**WORK TO COMPLETE:** Entries must be copied exactly, with nothing left out.

Content starts

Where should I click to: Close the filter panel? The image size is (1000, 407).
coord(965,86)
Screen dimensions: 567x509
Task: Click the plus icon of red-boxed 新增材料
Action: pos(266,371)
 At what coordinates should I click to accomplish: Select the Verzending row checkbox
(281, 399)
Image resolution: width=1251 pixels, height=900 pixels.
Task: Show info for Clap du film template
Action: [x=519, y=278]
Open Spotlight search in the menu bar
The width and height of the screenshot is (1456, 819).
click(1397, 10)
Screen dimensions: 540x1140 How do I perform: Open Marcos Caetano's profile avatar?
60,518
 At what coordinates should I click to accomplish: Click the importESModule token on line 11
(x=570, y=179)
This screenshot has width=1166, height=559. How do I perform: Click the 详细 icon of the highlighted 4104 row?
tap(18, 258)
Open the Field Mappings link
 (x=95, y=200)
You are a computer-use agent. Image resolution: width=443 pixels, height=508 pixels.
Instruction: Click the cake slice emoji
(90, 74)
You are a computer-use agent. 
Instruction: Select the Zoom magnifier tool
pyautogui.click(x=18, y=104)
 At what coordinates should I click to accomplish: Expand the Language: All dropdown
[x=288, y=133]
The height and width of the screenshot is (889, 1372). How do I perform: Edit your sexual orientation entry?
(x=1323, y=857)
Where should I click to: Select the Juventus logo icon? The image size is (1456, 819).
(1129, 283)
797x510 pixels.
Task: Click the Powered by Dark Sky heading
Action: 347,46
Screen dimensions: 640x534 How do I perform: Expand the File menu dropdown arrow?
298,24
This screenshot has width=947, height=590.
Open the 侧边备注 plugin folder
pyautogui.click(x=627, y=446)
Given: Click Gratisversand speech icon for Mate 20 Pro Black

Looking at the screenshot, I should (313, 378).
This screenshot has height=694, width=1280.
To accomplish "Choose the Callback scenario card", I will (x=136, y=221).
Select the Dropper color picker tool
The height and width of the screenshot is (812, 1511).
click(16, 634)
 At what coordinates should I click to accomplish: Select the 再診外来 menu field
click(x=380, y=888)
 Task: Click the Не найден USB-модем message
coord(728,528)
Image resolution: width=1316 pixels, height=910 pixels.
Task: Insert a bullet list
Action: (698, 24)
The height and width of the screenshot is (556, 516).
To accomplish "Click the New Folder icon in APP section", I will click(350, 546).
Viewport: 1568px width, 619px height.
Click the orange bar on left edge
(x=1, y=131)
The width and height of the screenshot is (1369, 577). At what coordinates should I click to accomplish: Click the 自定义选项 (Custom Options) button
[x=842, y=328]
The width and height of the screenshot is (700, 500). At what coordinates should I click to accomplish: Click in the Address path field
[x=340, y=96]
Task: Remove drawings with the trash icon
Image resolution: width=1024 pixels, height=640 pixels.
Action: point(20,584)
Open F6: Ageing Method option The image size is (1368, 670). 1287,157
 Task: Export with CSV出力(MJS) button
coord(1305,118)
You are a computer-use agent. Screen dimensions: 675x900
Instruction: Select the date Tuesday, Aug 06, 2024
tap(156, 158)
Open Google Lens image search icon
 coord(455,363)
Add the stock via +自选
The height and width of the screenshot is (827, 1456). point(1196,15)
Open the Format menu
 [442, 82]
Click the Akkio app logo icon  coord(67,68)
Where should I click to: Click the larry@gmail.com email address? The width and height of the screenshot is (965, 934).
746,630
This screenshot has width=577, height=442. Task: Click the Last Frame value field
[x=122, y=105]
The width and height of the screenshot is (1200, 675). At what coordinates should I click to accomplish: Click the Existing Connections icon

Content ends

**YOUR RESPONSE:**
Where should I click to: Close the filter panel? The image size is (1000, 407).
coord(965,86)
Screen dimensions: 567x509
Task: Click the plus icon of red-boxed 新增材料
Action: pos(266,371)
 At what coordinates should I click to accomplish: Select the Verzending row checkbox
(281, 399)
Image resolution: width=1251 pixels, height=900 pixels.
Task: Show info for Clap du film template
Action: [x=519, y=278]
Open Spotlight search in the menu bar
The width and height of the screenshot is (1456, 819).
click(1397, 10)
Screen dimensions: 540x1140 How do I perform: Open Marcos Caetano's profile avatar?
60,518
 At what coordinates should I click to accomplish: Click the importESModule token on line 11
(x=570, y=179)
This screenshot has width=1166, height=559. How do I perform: Click the 详细 icon of the highlighted 4104 row?
tap(18, 258)
Open the Field Mappings link
 (x=95, y=200)
You are a computer-use agent. Image resolution: width=443 pixels, height=508 pixels.
Instruction: Click the cake slice emoji
(90, 74)
You are a computer-use agent. 
Instruction: Select the Zoom magnifier tool
pyautogui.click(x=18, y=104)
 At what coordinates should I click to accomplish: Expand the Language: All dropdown
[x=288, y=133]
The height and width of the screenshot is (889, 1372). How do I perform: Edit your sexual orientation entry?
(x=1323, y=857)
Where should I click to: Select the Juventus logo icon? The image size is (1456, 819).
(1129, 283)
797x510 pixels.
Task: Click the Powered by Dark Sky heading
Action: 347,46
Screen dimensions: 640x534 How do I perform: Expand the File menu dropdown arrow?
298,24
This screenshot has width=947, height=590.
Open the 侧边备注 plugin folder
pyautogui.click(x=627, y=446)
Given: Click Gratisversand speech icon for Mate 20 Pro Black

Looking at the screenshot, I should (313, 378).
This screenshot has height=694, width=1280.
To accomplish "Choose the Callback scenario card", I will (x=136, y=221).
Select the Dropper color picker tool
The height and width of the screenshot is (812, 1511).
click(16, 634)
 At what coordinates should I click to accomplish: Select the 再診外来 menu field
click(x=380, y=888)
 Task: Click the Не найден USB-модем message
coord(728,528)
Image resolution: width=1316 pixels, height=910 pixels.
Task: Insert a bullet list
Action: (698, 24)
The height and width of the screenshot is (556, 516).
To accomplish "Click the New Folder icon in APP section", I will click(350, 546).
Viewport: 1568px width, 619px height.
Click the orange bar on left edge
(x=1, y=131)
The width and height of the screenshot is (1369, 577). At what coordinates should I click to accomplish: Click the 自定义选项 (Custom Options) button
[x=842, y=328]
The width and height of the screenshot is (700, 500). At what coordinates should I click to accomplish: Click in the Address path field
[x=340, y=96]
Task: Remove drawings with the trash icon
Image resolution: width=1024 pixels, height=640 pixels.
Action: point(20,584)
Open F6: Ageing Method option The image size is (1368, 670). 1287,157
 Task: Export with CSV出力(MJS) button
coord(1305,118)
You are a computer-use agent. Screen dimensions: 675x900
Instruction: Select the date Tuesday, Aug 06, 2024
tap(156, 158)
Open Google Lens image search icon
 coord(455,363)
Add the stock via +自选
The height and width of the screenshot is (827, 1456). point(1196,15)
Open the Format menu
 [442, 82]
Click the Akkio app logo icon  coord(67,68)
Where should I click to: Click the larry@gmail.com email address? The width and height of the screenshot is (965, 934).
746,630
This screenshot has width=577, height=442. Task: Click the Last Frame value field
[x=122, y=105]
The width and height of the screenshot is (1200, 675). At what coordinates should I click to accomplish: Click the Existing Connections icon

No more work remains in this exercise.